Kernel mean embedding: \[\mu_p = E[K(X,\cdot)] = \int_{\mathcal X} K(x,\cdot) p(x)dx\]
Estimate: \[\widehat{\mu_p} = \frac{1}{n}\sum_{i=1}^n K(x_i,\cdot)\]
In fact, \[\begin{align} \int_{\mathcal X} f(t) \frac{\delta_x(t)}{n}dt &= \int_{\mathcal X} \left\langle f, K(t,\cdot) \right\rangle_{\mathcal H} \frac{\delta_x(t)}{n} dt & \text{reproducing kernel property}\\ &= \left\langle f, \int_{\mathcal X} K(t,\cdot)\frac{\delta_x(t)}{n} dt \right\rangle_{\mathcal H} & \text{dominated convergen theorem} \\ &= \left\langle f, \widehat{\mu_p} \right\rangle_{\mathcal H} & \text{definition of } \widehat{\mu_p}\\ \end{align}\]
Lemma (Smola): If \(E[\sqrt{k(X,X)}]<\infty\), then \(\mu_p\in \mathcal H\) and \(E[f(X)] = \langle f, \mu_p\rangle_{\mathcal H}\)
Proof: Let \(L_P: \mathcal H\rightarrow \mathbb R\) be a linear operator (functional) defined by \(L_Pf := E_{X\sim P}[f(X)]\).
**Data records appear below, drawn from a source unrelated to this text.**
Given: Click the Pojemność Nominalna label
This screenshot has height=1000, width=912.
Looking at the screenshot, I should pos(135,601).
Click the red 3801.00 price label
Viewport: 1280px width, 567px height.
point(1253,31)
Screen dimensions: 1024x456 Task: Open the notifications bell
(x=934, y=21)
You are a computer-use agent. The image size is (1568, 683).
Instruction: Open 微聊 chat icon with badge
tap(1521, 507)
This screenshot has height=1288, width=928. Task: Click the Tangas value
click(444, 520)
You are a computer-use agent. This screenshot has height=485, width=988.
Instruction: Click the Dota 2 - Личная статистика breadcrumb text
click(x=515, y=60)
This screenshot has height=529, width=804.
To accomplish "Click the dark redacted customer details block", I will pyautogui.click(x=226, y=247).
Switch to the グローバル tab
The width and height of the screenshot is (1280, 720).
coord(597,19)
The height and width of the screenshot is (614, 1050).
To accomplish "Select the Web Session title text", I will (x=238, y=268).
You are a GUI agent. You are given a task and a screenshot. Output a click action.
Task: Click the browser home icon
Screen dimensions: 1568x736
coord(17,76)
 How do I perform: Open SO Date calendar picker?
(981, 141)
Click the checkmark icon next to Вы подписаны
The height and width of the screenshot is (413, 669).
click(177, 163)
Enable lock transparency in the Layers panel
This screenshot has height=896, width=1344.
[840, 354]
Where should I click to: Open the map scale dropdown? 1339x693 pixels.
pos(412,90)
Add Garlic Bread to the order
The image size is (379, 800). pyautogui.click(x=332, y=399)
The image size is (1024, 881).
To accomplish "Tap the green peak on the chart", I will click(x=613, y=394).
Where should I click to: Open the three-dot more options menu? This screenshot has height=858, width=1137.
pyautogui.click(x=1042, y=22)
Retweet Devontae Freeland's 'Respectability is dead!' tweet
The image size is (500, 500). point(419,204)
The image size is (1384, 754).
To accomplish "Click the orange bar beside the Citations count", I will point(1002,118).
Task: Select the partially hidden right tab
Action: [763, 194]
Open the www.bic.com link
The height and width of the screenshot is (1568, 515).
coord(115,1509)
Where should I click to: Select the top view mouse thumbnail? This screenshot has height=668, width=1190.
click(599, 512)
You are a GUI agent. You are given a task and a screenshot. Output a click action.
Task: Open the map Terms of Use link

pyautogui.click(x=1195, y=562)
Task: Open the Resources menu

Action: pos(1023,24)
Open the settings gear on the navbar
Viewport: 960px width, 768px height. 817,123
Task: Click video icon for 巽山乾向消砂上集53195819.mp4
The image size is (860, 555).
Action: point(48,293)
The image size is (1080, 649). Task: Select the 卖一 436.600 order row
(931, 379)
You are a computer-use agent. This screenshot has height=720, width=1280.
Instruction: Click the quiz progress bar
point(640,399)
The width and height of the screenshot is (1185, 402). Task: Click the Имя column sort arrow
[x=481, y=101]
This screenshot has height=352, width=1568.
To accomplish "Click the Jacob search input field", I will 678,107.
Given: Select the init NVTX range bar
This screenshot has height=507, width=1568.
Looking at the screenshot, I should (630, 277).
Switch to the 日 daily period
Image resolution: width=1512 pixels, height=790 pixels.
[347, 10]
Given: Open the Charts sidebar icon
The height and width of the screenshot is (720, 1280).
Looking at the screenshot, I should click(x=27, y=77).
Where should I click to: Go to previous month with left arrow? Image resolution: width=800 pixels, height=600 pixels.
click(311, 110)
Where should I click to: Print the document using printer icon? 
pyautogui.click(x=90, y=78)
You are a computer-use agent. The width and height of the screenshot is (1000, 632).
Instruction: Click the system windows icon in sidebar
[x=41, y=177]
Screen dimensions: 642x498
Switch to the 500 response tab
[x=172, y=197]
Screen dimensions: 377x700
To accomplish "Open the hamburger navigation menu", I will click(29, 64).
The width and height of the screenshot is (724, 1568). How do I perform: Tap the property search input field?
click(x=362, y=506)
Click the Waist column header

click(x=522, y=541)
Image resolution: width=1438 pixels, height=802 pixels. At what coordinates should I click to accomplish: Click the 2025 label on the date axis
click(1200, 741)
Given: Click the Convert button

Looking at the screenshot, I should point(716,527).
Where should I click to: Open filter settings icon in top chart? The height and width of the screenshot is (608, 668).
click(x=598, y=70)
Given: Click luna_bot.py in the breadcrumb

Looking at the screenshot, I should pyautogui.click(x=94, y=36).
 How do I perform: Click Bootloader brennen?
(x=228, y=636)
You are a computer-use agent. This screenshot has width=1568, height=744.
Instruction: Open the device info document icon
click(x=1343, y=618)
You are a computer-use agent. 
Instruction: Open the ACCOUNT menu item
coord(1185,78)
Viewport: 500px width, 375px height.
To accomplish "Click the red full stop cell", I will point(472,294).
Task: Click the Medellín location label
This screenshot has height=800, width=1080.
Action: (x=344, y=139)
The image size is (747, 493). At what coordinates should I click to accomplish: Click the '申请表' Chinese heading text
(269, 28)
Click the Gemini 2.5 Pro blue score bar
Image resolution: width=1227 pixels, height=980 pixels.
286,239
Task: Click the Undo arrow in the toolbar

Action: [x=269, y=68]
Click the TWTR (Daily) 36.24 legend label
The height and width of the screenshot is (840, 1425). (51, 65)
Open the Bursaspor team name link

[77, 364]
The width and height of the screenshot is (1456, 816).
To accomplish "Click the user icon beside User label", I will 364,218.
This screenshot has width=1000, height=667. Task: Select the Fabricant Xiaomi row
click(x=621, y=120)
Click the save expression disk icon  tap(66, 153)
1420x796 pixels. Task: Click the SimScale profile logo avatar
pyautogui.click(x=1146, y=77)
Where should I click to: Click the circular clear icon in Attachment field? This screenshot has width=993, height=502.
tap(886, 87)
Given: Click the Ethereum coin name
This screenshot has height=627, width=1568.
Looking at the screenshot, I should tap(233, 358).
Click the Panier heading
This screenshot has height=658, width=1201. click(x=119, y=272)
Using the assumption, \[\begin{align} |L_Pf| &= |E_{X\sim P}[f(X)]| &\text{by definition}\\ &\leq E_{X\sim P}[|f(X)|] &\text{Jensen's inequality}\\ &= E_{X\sim P}\left[ \left|\langle f, k(X,\cdot) \rangle_{\mathcal H}\right|\right] &\text{reproducing kernel property}\\ &\leq E_{X\sim P}\left[ \|f\|_{\mathcal H} \sqrt{k(X,X)} \right] &\text{Cauchy-Schwartz inequality} \end{align}\] Then \(L_P\) is bounded, so we may apply the Riesz representation theorem. Then there must exist \(\lambda\in\mathcal H\) such that \(L_Pf = \langle f,\lambda \rangle_{\mathcal H}\). Choose \(f=k(x,\cdot)\) for some \(x\in\mathcal X\). Then \[\lambda(x) = L_Pk(x,\cdot) = \int_{\mathcal X} k(x,y)dP(y)\] so that \[\lambda=\int_{\mathcal X}k(\cdot, y)dP(y) =\int_{\mathcal X}k(\cdot, y) p(y)dy =\mu_P~.\]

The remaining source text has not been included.